Data associated with about 106 million credit card users and applicants, mostly in the United States and Canada, were exposed in a breach said to have been committed by a Seattle-area woman, Paige A. Thompson, Capital One has disclosed. Ms Thompson was arrested yesterday on a charge of computer fraud and abuse. It's thought she obtained access to the data (held in a cloud) through a misconfigured firewall.
Wind River addressed eleven zero-day flaws in its VxWorks product. A detailed account of the patches and mitigations may be found here. VxWorks is used in over two-billion industrial, medical and enterprise devices. Armis Labs, which discovered and disclosed the flaws to Wind River, calls VxWorks "the most widely used operating system you may never have heard of." Six of the zero-days were critical remote code execution flaws, according to Armis Labs' report.

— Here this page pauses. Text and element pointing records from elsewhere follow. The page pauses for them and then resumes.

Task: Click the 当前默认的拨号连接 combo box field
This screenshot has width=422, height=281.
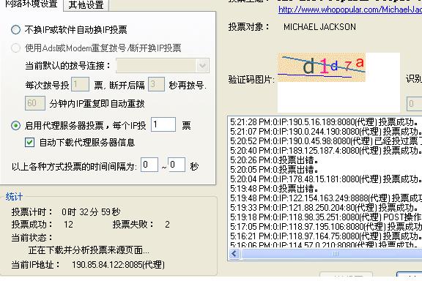Action: 163,66
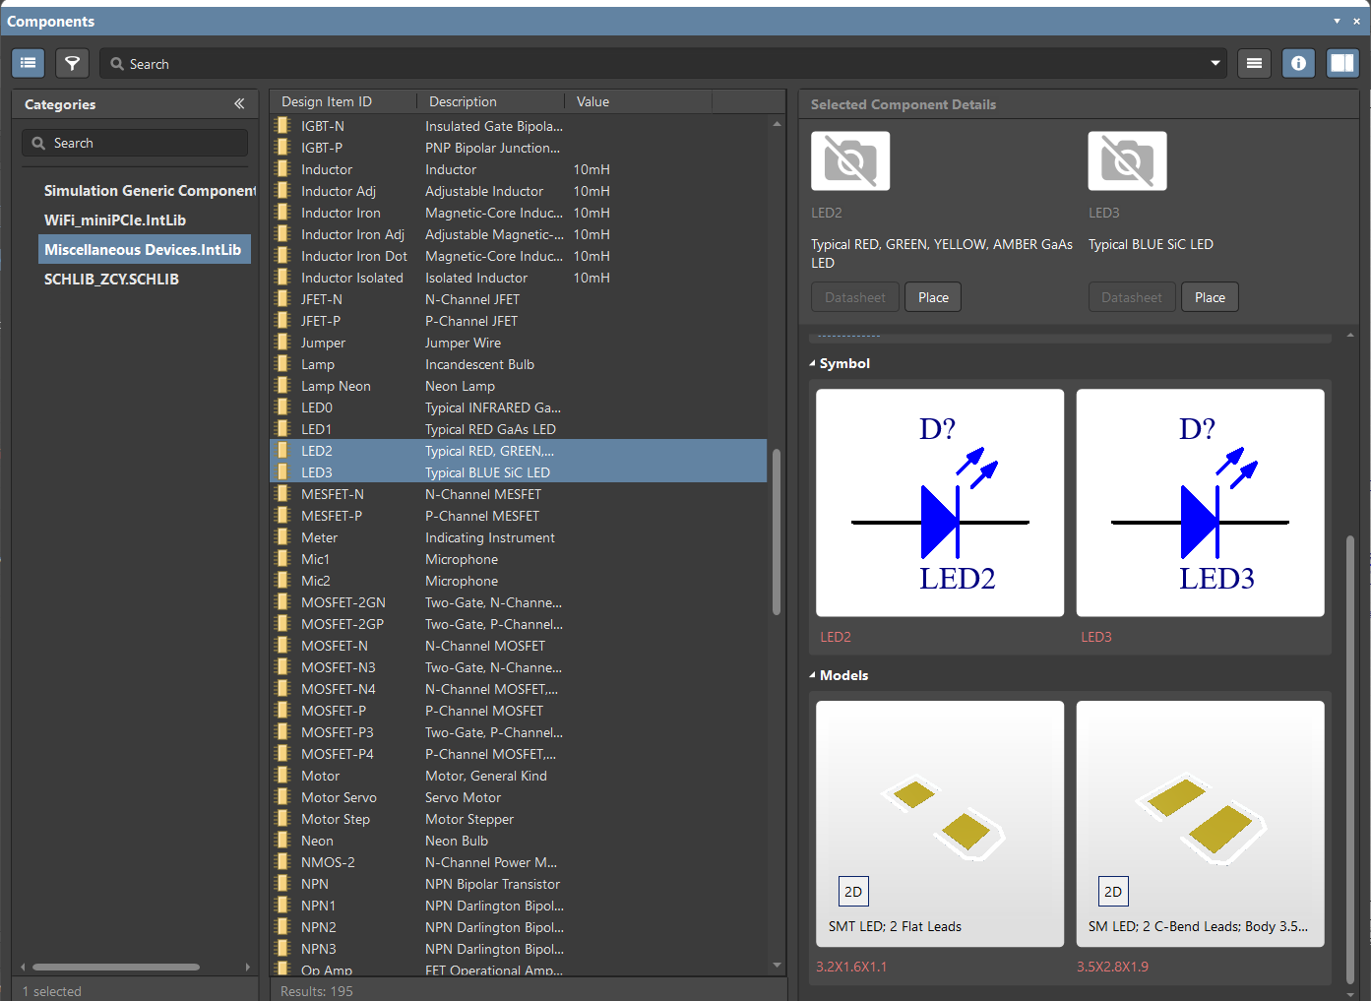Select the Categories list view icon
Viewport: 1371px width, 1001px height.
pyautogui.click(x=27, y=63)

Synology has warned users to protect themselves against a ransomware campaign that's brute-forcing credentials in its Network Attached Storage product. Naked Security reports that Synology isn't the only NAS vendor whose products are affected.
Last week Facebook clapped a stopper over some "coordinated inauthentic activity" in Russia, Ukraine, Thailand, and Honduras.
A self-proclaimed hacker has told the Los Angeles Police Department he's got data on some 2500 police officers and about 17 thousand recruits, according to Information Security Magazine. NBC4 Los Angeles says the police union is very unhappy. The incident remains under investigation.
A High Court ruling in the UK rejects a challenge to the Investigatory Powers Act.